Millhouse, an honorary adjunct senior research fellow at Bond University, has provided commentary around the FASEA code and the notion of best interests and concluded that an Australian financial adviser can comply with the existing best interest provisions of the Corporations Act but be found wanting under the FASEA Code of Ethics.
What is more he argues that despite FASEA having published cameos describing various client circumstances, these are not cases, do not establish precedent and are not law.
He goes further by suggesting that the FASEA adviser exam may also be flawed with respect to its reference to the code.
Millhouse said that, despite this, financial advisers would find themselves carrying unlimited personal liability.
“Future boards of FASEA will have no choice but to come to grips with the legal uncertainty its Code of Ethics has created,” he said. “…The reading list for the compulsory examination contains no direct authoritative references to the central questions of best interest and, because of the way the Code is drafted, other law (for instance, what constitutes ‘informed consent’) which support the best interest duties. This raises doubts about the veracity of the examination for the adviser in their quest for legal certainty”.

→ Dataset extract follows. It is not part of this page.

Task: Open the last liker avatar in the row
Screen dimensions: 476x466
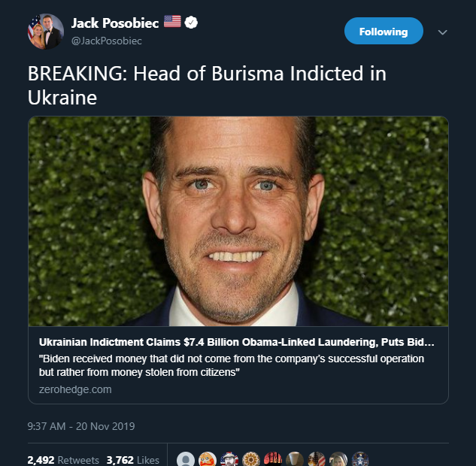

Millhouse said the objectives of the Code of Ethics were doubtless pure but it did not have the jurisprudence and statutory support of pure liability civil law countries or the necessary supervisory architecture for effective implementation.
“These will take some years. In the meantime, the Code should operate on a comply-or-explain basis. Advisers, for their own defence, may themselves want to become status-based fiduciaries by virtue of contract and apply absolutist fiduciary principles,” he wrote.